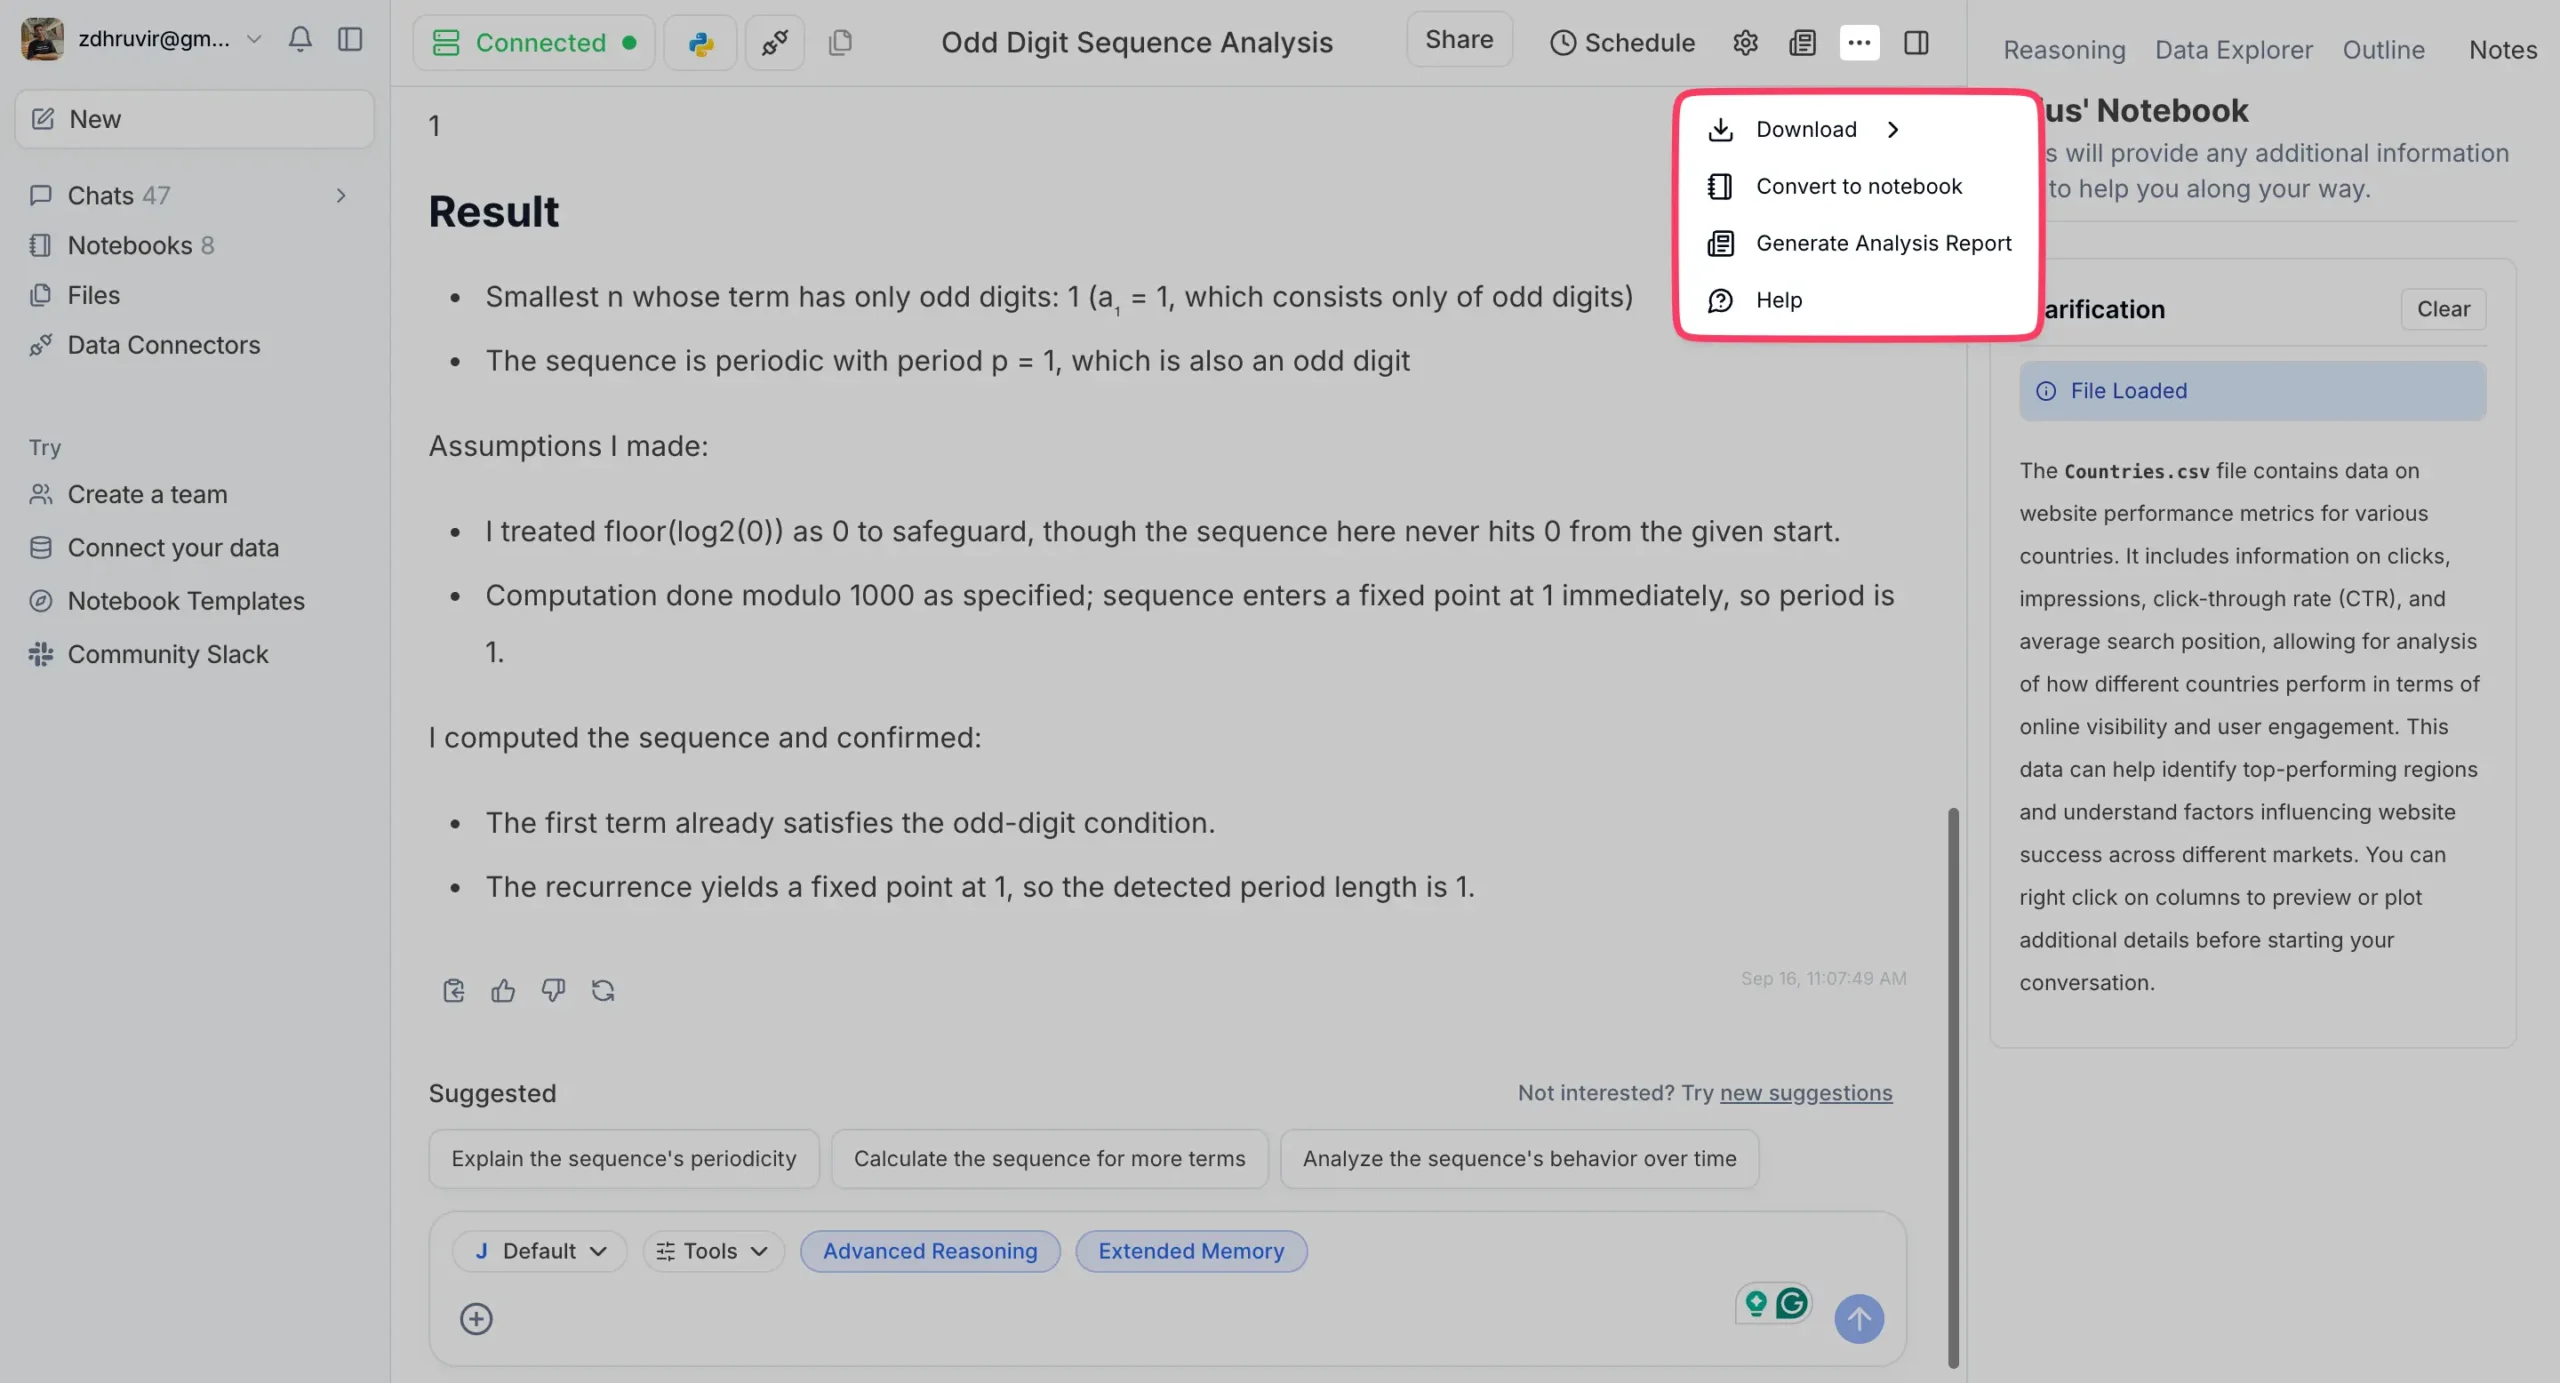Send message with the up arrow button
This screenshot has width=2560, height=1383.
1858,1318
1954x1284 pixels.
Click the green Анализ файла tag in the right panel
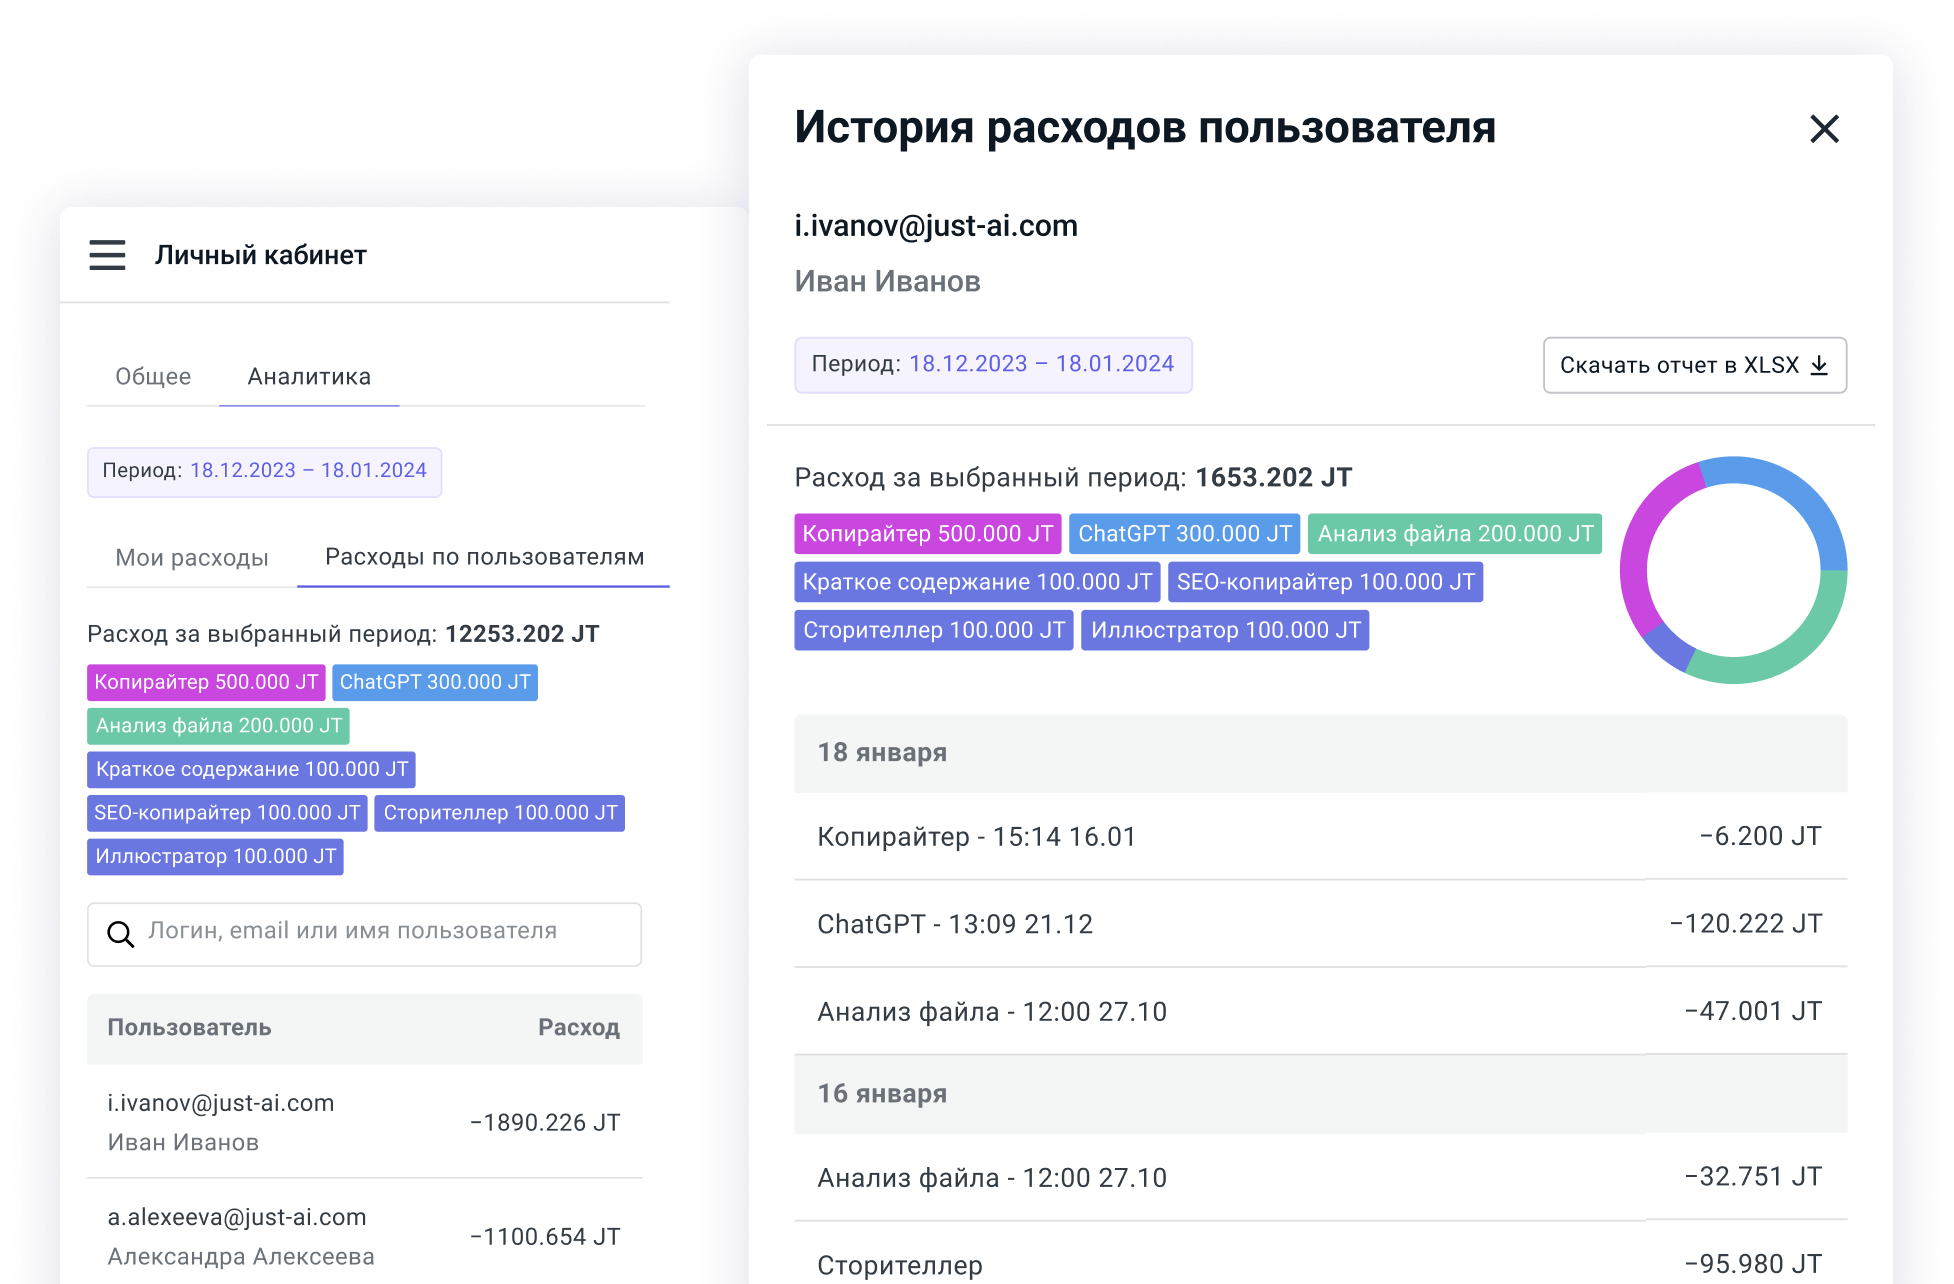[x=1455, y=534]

+++++

*Assignment:* Set down word for word the lines beginning with the one containing "1954x1284 pixels." and ending with the last line of the listing, inclusive. Omit every picture.

*Task answer:*
1954x1284 pixels.
Click the green Анализ файла tag in the right panel
[x=1455, y=534]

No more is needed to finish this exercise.